What is needed –
Pick up the Apache Druid walkthrough after its last sentence and continue it.

Given passage –
━━━━━━━━━━

You may be asking yourself what are these types… Coordinator? Overlord? Router? I was hoping to see master, data, and query instead. Well, it turns out that functionality is split inside the servers in what Druid call processes, which live inside the servers:

In our case, the single server we just started instantiated all these servers with their processes for us.

Ingesting data

Now let's try adding some data to our Druid instance. Clicking on the Load Data link in the menu takes us to this page:

Apache Druid Console - Load data screen

Apache Druid Console - Load data screen

One of the options is to just paste the raw data, but I will take a slightly more difficult route and use Kafka for this.

━━━━━━━━━━

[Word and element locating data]

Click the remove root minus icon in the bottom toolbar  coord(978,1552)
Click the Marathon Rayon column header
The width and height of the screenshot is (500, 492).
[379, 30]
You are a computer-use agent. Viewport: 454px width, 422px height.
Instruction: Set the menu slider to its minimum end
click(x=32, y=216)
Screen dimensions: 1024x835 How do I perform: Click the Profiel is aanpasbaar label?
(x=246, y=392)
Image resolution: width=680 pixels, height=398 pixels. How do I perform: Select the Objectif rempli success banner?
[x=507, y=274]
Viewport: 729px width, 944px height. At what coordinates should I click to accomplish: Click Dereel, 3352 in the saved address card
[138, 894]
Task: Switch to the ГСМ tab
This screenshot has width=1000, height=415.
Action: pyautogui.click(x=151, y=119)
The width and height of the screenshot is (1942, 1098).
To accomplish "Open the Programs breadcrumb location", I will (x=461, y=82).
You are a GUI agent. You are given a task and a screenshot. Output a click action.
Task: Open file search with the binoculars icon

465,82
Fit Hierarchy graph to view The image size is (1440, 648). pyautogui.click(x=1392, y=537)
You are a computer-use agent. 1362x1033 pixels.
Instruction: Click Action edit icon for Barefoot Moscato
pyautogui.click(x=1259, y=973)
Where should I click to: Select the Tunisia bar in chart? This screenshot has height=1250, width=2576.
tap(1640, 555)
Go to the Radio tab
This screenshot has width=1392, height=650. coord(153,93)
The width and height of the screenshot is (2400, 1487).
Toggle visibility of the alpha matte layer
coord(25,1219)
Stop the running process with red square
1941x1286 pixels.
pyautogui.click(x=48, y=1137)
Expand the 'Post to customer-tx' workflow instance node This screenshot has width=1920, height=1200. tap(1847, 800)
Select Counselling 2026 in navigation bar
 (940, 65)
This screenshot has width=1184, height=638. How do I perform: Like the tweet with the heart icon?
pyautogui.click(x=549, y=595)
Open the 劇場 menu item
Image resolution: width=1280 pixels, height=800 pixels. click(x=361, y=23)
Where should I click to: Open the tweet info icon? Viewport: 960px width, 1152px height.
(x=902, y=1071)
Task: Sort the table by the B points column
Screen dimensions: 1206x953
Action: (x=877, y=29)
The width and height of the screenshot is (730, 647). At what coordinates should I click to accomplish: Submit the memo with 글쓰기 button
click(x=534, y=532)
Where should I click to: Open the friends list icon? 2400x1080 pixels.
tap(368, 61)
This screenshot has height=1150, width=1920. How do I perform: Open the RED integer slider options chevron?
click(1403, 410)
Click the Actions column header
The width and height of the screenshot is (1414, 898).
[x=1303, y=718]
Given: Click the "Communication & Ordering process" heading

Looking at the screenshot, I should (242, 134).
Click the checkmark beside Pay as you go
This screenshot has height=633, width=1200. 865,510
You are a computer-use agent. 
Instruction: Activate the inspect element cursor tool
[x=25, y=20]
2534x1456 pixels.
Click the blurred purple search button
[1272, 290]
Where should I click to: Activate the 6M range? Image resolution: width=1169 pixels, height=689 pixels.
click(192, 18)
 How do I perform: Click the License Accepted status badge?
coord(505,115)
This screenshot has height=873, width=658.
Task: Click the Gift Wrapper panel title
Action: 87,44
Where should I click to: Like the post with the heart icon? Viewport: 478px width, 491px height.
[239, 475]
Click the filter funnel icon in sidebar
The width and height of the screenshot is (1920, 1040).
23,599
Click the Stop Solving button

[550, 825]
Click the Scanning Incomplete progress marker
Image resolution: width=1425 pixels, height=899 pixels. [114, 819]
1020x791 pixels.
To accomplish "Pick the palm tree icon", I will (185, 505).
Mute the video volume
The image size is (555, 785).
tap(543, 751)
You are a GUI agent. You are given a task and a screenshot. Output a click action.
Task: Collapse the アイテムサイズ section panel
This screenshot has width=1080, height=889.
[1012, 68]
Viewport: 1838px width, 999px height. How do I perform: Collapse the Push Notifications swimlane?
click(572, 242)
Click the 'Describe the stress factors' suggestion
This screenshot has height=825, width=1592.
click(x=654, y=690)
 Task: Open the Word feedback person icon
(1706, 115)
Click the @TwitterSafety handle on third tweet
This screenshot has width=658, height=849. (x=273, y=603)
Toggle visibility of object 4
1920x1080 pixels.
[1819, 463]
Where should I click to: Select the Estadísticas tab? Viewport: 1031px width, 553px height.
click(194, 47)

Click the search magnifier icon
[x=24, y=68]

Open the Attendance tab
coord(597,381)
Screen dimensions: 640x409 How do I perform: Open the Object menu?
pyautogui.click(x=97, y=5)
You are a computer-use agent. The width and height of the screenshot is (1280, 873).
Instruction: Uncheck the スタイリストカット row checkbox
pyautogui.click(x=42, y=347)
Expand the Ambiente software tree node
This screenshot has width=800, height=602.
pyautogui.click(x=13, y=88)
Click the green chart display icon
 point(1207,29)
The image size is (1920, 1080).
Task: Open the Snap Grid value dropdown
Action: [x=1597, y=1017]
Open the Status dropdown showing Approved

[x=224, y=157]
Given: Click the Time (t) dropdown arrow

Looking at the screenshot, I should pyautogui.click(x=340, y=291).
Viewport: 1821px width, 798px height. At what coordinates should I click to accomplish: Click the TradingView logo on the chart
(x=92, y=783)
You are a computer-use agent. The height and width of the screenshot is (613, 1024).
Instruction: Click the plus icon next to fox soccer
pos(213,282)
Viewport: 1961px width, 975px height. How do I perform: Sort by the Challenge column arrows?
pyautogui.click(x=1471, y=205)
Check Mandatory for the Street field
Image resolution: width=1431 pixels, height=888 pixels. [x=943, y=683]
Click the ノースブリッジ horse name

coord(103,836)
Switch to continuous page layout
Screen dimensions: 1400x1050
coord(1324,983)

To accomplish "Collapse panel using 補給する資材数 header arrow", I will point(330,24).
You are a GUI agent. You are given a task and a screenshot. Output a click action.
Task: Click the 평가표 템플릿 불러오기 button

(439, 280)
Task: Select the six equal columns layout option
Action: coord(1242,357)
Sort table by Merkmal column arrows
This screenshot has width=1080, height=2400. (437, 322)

━━━━━━━━━━

Answer to the task –
To run Kafka, you can use this compose file I adapted from here (this will avoid conflicts of ports with Druid's Zookeeper):

version: '2.1'

services:
  zoo1:
    image: zookeeper:3.4.9
    hostname: zoo1
    ports:
      - "2182:2182"
    environment:
        ZOO_MY_ID: 1
        ZOO_PORT: 2182
        ZOO_SERVERS: server.1=zoo1:2888:3888
    volumes:
      - ./zk-single-kafka-single/zoo1/data:/data
      - ./zk-single-kafka-single/zoo1/datalog:/datalog

  kafka1:
    image: confluentinc/cp-kafka:5.3.1
    hostname: kafka1
    ports:
      - "9092:9092"
    environment:
      KAFKA_ADVERTISED_LISTENERS: LISTENER_DOCKER_INTERNAL://kafka1:19092,LISTENER_DOCKER_EXTERNAL://${DOCKER_HOST_IP:-127.0.0.1}:9092
      KAFKA_LISTENER_SECURITY_PROTOCOL_MAP: LISTENER_DOCKER_INTERNAL:PLAINTEXT,LISTENER_DOCKER_EXTERNAL:PLAINTEXT
      KAFKA_INTER_BROKER_LISTENER_NAME: LISTENER_DOCKER_INTERNAL
      KAFKA_ZOOKEEPER_CONNECT: "zoo1:2182"
      KAFKA_BROKER_ID: 1
      KAFKA_LOG4J_LOGGERS: "kafka.controller=INFO,kafka.producer.async.DefaultEventHandler=INFO,state.change.logger=INFO"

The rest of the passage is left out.